Mais l’immixtion de la puissance publique, non en régulateur mais en acteur dans le jeu de la libre concurrence, constitue aussi une source de dysfonctionnement où les gagnants apparents d’un jour sont les perdants réels du lendemain.
Sans perdre de vue les catastrophes industrielles que seule l’irresponsabilité et les moyens illimités de l’Etat a engendrées, comme dans les catastrophes AREVA ou ALCATEL, les dossiers Renault-Nissan et Air France-KLM illustrent les conséquences perverses d’une intrusion de l’Etat dans un domaine où il est un intrus et où il se comporte comme un éléphant dans une cristallerie.

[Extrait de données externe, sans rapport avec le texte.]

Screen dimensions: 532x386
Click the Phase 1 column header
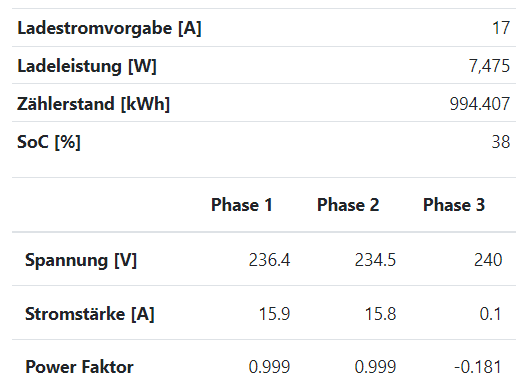pyautogui.click(x=242, y=205)
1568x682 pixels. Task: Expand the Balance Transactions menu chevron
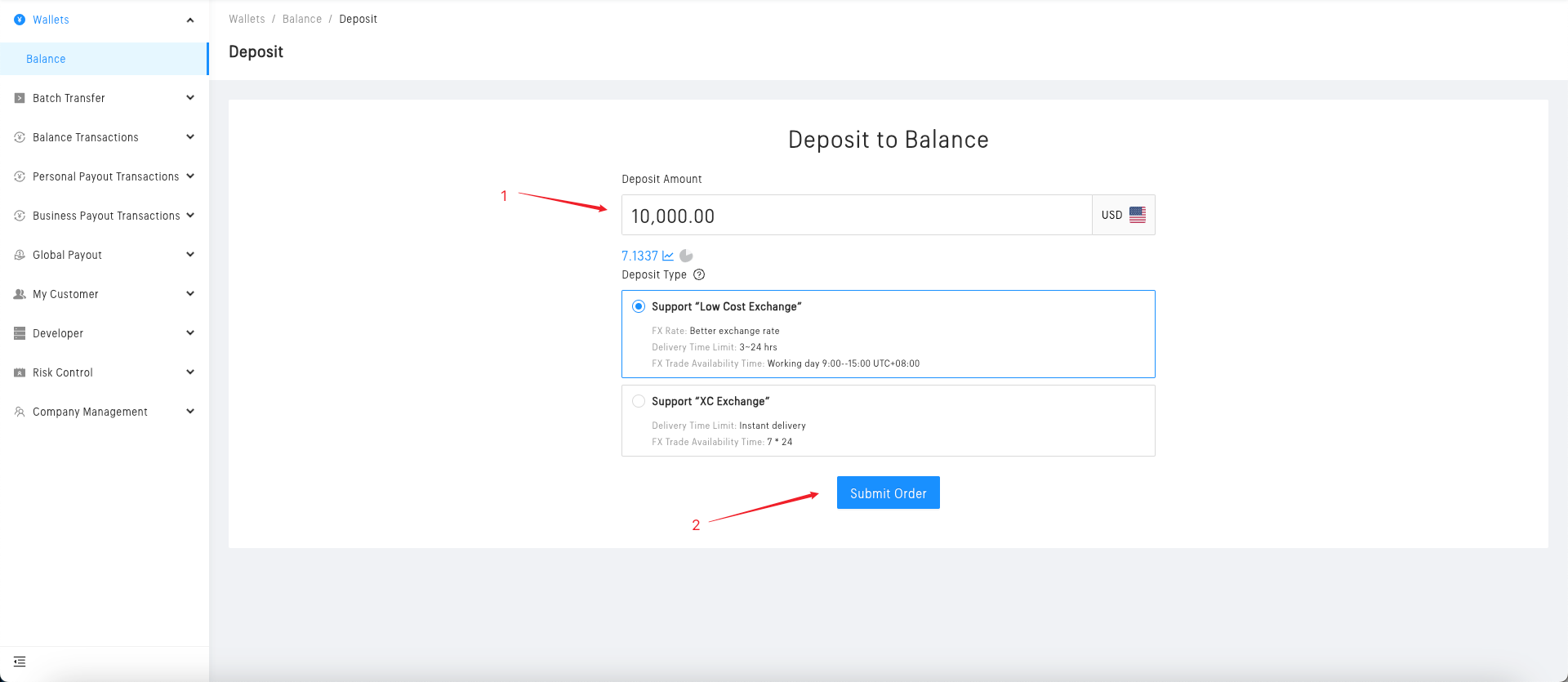click(x=190, y=137)
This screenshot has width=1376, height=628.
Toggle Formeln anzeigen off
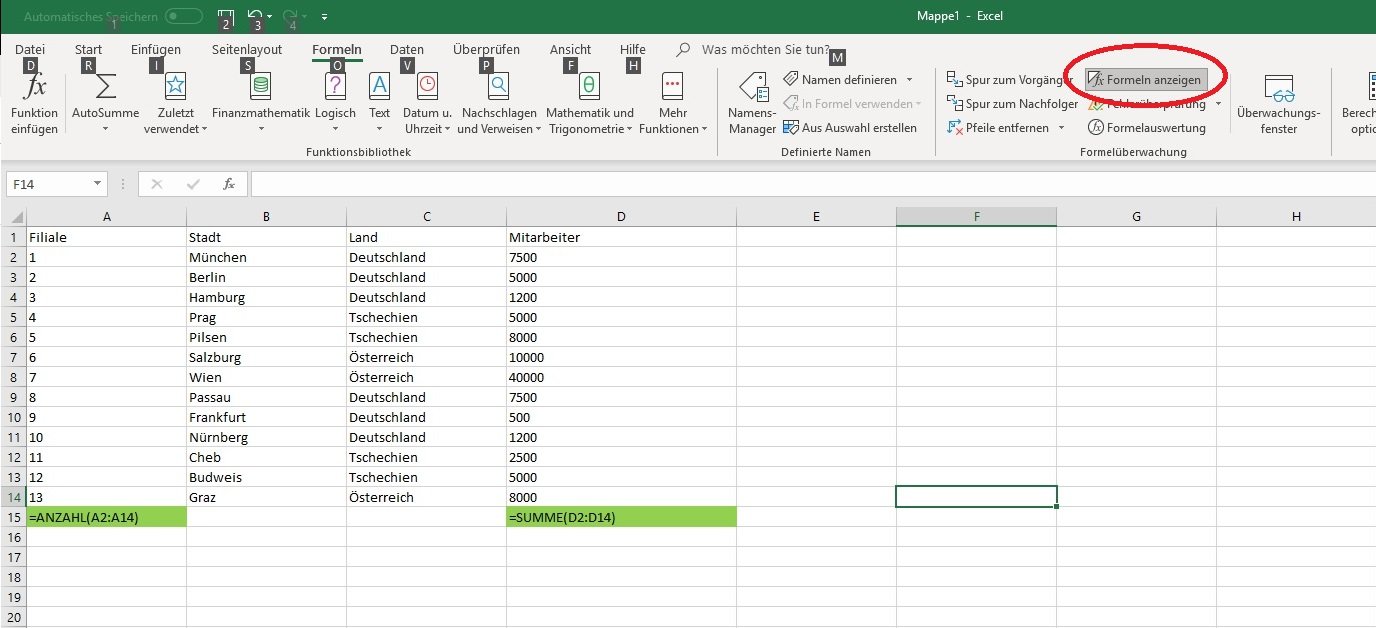pyautogui.click(x=1146, y=79)
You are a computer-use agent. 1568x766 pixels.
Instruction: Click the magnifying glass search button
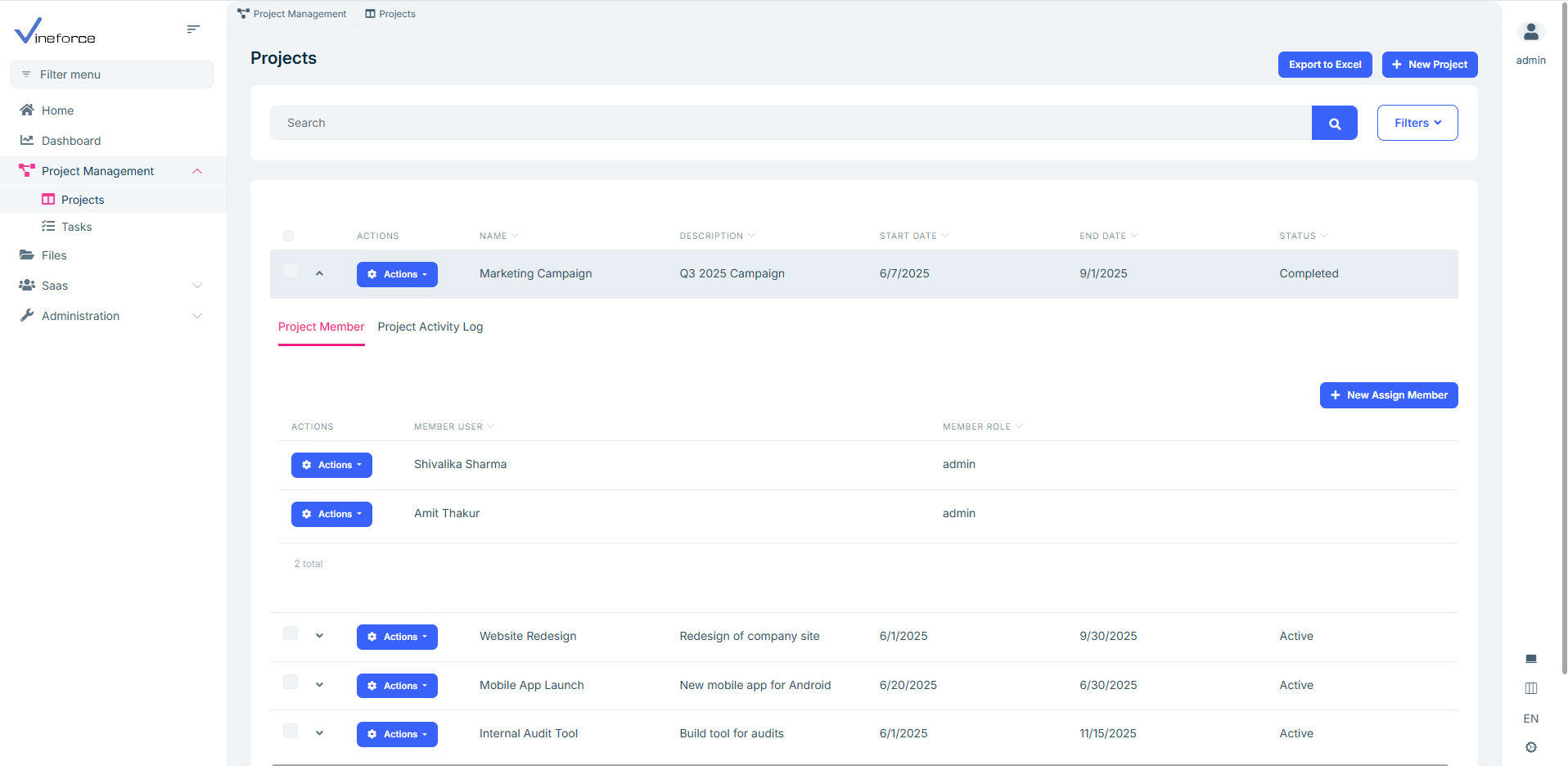tap(1334, 124)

La situation des entreprises est peu comparable tant il est vrai que le constructeur automobile est une vraie réussite industrielle qui a donné naissance à un numéro un mondial, d’une part et que de l’autre, la compagnie de transport aérien est un convalescent auquel sont plus attachés des symboles nationaux que de vastes intérêts économiques.
Cependant dans les deux cas, il s’agit d’un nouvel échec de l’Etat stratège, battu en rase campagne par d’autres Etats. Personne ne doute de la nécessité pour la puissance publique d’intervenir dans des domaines stratégiques pour la défense nationale ou pour créer les conditions de développement d’entreprises propres à assurer la prospérité du pays, et exceptionnellement protéger ou aider des entreprises elles-mêmes stratégiques. Mais ce que l’on entend dans les couloirs de Bercy par « État stratège » est totalement différent.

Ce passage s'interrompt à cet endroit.